Using the information:
a: Answer these three questions using the SEARAC letter below, one answer per line, marked like the questions:
(i) Which members of the Southeast Asian American community does the SEARAC letter call more vulnerable than ever before to physical illness?
(ii) On whom does the letter say ICE now seeks to focus removal efforts?
(iii) For whom does the letter particularly urge decarceration?
b: List every policy that the SEARAC letter below urges elected officials to support.
c: Continue the SEARAC letter about the COVID-19 pandemic below, starting after its final listed policy.

Extract to read:
####

Dear SEARAC community,
We hope you are keeping safe amidst so much fear and insecurity around the world with the recent COVID-19 pandemic. In these unprecedented times, our communities are hurting. Our Southeast Asian American (SEAA) elders are more vulnerable than ever before to physical illness. Our loved ones with final orders of removal are facing heightened targeting by ICE, which now seeks to focus removal efforts on those with criminal records. Our children have lost the safety and security that their classrooms and teachers provide for them in their schools. And like all Asian Americans around the country, we face additional fears of racist words and acts due to the president’s hateful rhetoric around the origin of this virus.
Sadly, this worldwide crisis has shed light on the shortcomings of policies that have repeatedly designated low-income immigrants and refugees as the least of our nation’s priorities. It is time to stop using band-aid solutions to address systemic inequity in our country, which have only been exacerbated during this outbreak. As Congress negotiates an economic stimulus package this week, we urge moral courage and leadership of our elected officials by supporting policies that:
- Ensure access to equitable and culturally responsive healthcare and testing for all, regardless of immigration status,
- Expand government social services that will guarantee food, housing, and economic security for all, regardless of immigration status,
- Decarcerate our prisons and ICE detention centers, particularly for older individuals and those with health concerns, and
- Support schools in finding innovative ways to reach all vulnerable students, regardless of income level.

####

Record excerpts:

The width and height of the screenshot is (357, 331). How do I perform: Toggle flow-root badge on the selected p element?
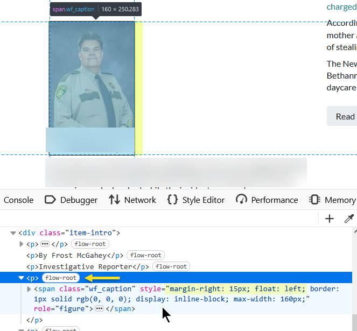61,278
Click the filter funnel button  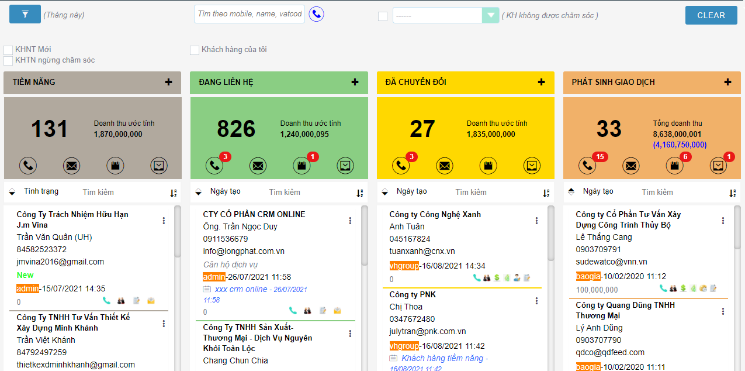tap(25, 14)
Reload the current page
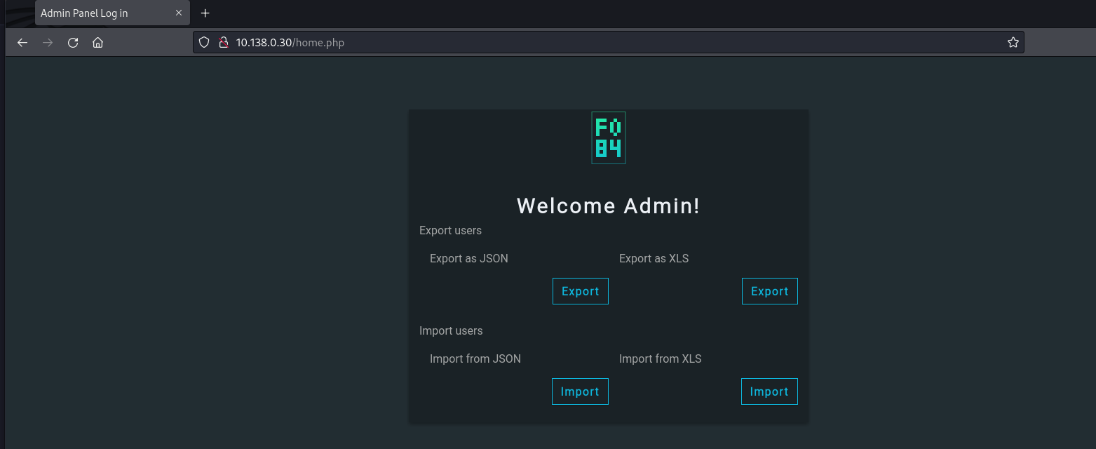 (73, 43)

####

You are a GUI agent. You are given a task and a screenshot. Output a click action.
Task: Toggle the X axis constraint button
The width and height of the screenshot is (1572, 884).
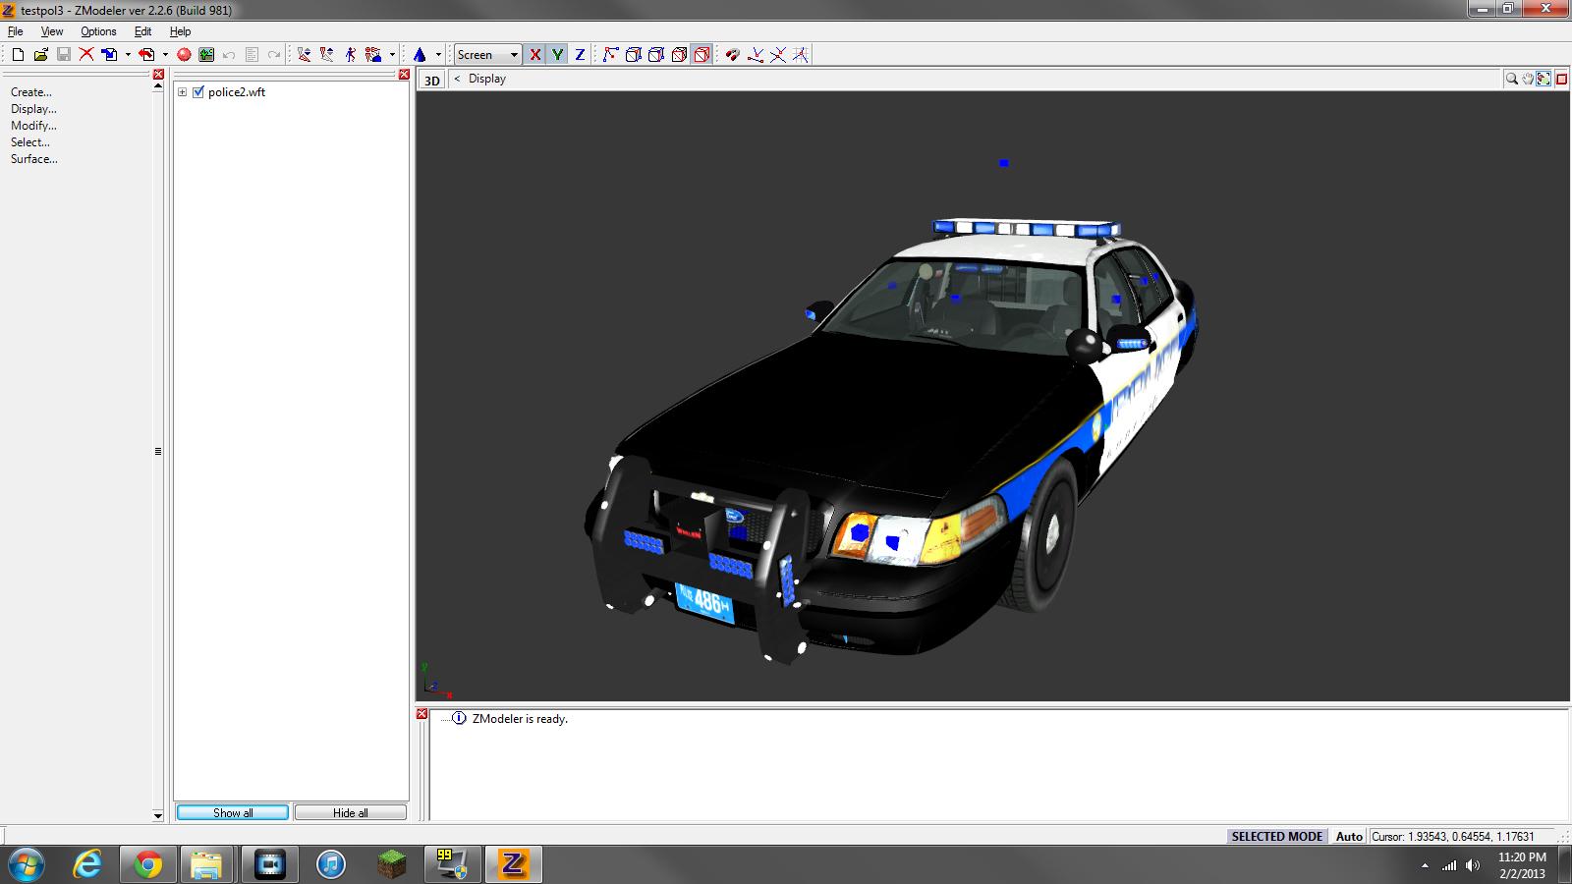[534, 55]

####

Task-by-task outputs:
a:
(i) Southeast Asian American (SEAA) elders.
(ii) Those with criminal records.
(iii) Older individuals and those with health concerns.

b:
- Ensure access to equitable and culturally responsive healthcare and testing for all, regardless of immigration status.
- Expand government social services that will guarantee food, housing, and economic security for all, regardless of immigration status.
- Decarcerate prisons and ICE detention centers, particularly for older individuals and those with health concerns.
- Support schools in finding innovative ways to reach all vulnerable students, regardless of income level.

c:
We call on this Administration to uphold the fundamental human rights of all persons living in this country, and to focus its efforts on unifying the country to practice safe social distancing instead of using language to point fingers, encourage racist acts, and downplay the severity of this pandemic.
Now is the time for us to hold each other close, be kind to one another, and take care of the most vulnerable in our communities. Our families are resilient. We have survived war, unspeakable trauma, and displacement, and we will survive this pandemic. We will make our ancestors proud. Tomorrow is a new day, and we are in this together.